(WHAT YOU HAVE TO DO) In the entries that follow, find every line containing "computer" and copy it.
= = =
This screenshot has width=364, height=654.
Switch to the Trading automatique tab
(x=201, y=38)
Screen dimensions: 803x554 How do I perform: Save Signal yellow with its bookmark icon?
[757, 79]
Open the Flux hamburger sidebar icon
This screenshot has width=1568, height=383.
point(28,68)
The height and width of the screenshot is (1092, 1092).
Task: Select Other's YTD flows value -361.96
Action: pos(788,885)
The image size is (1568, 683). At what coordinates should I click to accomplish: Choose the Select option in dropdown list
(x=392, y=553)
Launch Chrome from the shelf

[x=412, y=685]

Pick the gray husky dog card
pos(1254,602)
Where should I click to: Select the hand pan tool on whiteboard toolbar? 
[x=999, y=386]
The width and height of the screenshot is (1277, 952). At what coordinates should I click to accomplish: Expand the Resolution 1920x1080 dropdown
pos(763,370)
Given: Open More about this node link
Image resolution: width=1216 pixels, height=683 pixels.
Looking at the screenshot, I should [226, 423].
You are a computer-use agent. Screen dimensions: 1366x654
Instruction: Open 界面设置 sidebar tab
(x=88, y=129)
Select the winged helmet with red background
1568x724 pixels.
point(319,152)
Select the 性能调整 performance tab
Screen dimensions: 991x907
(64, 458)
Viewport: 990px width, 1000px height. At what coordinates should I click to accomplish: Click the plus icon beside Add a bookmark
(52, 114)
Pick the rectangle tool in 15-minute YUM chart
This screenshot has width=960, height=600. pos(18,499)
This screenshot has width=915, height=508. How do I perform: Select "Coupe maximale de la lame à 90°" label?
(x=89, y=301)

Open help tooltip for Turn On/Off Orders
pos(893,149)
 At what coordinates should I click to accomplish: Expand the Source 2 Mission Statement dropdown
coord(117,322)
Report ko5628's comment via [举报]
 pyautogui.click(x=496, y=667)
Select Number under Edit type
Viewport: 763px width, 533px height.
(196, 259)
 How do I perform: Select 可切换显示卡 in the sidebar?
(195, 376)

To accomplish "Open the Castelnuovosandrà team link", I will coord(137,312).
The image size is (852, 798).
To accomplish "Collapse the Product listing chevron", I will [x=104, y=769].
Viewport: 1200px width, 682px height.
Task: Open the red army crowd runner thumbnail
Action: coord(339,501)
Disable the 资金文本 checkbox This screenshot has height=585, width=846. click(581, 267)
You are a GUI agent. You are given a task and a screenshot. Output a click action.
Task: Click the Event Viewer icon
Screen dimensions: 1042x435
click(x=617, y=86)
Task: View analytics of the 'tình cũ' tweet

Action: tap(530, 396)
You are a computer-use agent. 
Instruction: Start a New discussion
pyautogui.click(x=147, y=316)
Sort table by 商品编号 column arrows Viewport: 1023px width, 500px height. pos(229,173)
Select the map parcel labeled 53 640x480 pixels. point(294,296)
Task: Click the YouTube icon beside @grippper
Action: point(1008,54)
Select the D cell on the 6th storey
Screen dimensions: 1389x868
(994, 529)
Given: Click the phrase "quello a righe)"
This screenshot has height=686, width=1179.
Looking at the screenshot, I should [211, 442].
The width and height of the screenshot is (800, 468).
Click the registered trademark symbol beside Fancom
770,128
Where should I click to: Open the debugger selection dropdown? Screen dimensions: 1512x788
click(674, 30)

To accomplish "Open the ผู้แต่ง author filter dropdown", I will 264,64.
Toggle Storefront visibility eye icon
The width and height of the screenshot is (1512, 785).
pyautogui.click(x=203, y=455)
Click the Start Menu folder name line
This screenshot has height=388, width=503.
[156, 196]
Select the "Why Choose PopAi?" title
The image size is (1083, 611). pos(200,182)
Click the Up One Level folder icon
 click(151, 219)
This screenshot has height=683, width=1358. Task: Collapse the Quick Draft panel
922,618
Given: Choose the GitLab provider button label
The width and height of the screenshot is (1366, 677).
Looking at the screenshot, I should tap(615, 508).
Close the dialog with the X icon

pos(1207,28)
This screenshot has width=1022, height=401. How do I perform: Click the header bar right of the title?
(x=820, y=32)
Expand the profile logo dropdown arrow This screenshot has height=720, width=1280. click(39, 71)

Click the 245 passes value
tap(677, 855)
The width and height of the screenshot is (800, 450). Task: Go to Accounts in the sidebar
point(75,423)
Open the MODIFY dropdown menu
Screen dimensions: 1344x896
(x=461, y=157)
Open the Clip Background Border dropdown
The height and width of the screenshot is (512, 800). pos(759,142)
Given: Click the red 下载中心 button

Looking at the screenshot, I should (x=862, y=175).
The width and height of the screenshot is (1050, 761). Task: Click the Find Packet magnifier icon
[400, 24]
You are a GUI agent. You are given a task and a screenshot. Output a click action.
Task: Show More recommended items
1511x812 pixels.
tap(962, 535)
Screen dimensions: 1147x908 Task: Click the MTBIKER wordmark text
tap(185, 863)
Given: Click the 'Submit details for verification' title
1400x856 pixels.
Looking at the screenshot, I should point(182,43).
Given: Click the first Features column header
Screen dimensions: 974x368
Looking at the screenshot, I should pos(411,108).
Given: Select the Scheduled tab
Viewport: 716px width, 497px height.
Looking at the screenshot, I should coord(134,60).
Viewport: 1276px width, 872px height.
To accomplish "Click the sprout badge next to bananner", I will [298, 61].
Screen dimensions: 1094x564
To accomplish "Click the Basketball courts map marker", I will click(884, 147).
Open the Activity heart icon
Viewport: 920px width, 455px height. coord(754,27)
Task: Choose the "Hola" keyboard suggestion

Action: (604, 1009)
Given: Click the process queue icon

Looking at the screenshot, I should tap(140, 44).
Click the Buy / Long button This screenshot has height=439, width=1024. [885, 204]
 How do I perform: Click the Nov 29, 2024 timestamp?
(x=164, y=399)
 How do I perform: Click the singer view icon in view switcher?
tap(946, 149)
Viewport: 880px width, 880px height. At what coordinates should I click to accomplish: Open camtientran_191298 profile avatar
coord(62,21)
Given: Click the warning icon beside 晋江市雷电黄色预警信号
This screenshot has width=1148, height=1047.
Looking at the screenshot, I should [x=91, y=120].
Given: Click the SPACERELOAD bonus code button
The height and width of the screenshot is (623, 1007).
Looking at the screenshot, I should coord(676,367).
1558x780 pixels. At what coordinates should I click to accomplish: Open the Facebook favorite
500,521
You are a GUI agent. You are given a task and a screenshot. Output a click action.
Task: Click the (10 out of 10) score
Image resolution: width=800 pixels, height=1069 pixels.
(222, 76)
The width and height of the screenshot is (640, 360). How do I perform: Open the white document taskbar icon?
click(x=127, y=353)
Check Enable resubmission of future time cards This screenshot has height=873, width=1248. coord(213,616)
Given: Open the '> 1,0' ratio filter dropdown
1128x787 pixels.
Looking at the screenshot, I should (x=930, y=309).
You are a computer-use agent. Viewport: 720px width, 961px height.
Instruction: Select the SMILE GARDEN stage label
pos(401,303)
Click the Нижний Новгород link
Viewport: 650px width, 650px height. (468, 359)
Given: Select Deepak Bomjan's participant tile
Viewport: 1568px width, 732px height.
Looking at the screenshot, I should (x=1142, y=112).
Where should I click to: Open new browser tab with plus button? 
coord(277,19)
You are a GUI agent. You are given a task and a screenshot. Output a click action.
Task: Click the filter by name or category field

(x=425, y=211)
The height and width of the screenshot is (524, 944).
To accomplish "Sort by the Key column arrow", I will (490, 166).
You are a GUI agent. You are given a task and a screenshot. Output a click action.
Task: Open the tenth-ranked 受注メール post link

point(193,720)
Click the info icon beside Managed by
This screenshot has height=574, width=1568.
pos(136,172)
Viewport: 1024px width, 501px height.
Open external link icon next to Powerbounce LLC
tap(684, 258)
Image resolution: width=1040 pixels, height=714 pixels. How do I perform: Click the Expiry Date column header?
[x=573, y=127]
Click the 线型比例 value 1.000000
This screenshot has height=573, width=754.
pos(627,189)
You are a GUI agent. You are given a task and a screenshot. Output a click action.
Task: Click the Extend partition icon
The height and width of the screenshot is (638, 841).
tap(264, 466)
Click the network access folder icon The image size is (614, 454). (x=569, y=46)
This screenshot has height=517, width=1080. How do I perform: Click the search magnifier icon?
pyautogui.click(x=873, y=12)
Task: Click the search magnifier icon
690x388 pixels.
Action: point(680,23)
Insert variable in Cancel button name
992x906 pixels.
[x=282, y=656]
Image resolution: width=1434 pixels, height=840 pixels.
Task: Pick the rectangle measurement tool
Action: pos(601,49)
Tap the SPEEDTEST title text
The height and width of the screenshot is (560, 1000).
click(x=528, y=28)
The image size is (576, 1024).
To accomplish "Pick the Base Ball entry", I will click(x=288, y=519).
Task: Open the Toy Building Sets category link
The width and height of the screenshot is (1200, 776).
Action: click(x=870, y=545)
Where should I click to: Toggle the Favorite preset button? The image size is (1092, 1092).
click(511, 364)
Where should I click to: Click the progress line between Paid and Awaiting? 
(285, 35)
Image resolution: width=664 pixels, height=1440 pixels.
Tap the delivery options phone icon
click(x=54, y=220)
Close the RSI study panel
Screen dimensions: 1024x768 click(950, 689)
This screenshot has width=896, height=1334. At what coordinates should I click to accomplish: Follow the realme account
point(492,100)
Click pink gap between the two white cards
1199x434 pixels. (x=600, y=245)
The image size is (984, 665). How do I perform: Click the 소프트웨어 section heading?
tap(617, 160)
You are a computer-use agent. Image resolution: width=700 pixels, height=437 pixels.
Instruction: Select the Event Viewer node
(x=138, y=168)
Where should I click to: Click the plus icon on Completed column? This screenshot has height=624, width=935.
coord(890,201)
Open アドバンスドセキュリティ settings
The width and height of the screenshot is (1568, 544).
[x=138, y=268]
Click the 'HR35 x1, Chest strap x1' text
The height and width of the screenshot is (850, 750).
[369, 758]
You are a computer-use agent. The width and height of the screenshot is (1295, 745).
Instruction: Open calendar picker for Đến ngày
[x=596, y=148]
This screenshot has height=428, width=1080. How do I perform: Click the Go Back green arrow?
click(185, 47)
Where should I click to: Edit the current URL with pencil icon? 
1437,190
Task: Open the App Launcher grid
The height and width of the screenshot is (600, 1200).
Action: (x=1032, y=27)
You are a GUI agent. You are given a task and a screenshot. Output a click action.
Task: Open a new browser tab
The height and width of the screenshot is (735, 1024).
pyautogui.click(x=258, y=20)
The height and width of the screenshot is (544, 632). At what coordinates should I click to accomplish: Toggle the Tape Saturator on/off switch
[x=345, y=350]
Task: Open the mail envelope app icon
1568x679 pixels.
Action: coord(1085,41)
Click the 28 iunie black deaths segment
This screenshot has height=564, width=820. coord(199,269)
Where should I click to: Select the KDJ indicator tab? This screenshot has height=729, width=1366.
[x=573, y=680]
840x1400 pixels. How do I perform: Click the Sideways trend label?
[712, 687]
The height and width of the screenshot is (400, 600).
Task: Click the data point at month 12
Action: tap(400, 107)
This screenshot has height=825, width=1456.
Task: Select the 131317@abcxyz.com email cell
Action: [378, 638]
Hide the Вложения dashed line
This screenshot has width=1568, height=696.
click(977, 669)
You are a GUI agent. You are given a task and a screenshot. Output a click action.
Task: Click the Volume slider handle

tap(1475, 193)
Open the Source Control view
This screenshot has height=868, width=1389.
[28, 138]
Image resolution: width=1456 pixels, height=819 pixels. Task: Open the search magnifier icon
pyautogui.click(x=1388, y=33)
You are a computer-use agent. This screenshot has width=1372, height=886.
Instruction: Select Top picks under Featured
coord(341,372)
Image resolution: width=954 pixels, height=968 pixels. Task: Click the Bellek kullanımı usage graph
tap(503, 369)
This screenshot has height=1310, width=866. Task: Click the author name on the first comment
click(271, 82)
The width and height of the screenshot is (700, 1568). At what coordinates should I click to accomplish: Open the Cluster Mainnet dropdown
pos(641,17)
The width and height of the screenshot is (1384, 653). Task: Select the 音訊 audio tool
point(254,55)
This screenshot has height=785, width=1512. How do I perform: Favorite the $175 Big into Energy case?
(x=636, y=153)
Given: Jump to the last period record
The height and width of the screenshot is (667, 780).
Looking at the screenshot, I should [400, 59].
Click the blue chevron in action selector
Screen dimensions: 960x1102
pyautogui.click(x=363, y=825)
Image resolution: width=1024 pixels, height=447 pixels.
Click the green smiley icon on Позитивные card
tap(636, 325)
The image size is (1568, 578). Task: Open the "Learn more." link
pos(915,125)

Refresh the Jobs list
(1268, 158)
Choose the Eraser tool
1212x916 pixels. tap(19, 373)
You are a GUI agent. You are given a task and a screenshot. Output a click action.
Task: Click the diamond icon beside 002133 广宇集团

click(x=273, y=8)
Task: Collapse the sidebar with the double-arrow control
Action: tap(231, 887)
= = =
(REPLY)
You are a computer-use agent. Screen dimensions: 1366x654
You are a computer-use agent. 
You are a computer-use agent. Viewport: 720px width, 961px height.
You are a computer-use agent. Image resolution: width=700 pixels, height=437 pixels.
You are a computer-use agent. The width and height of the screenshot is (1295, 745).
You are a computer-use agent. This screenshot has width=1372, height=886.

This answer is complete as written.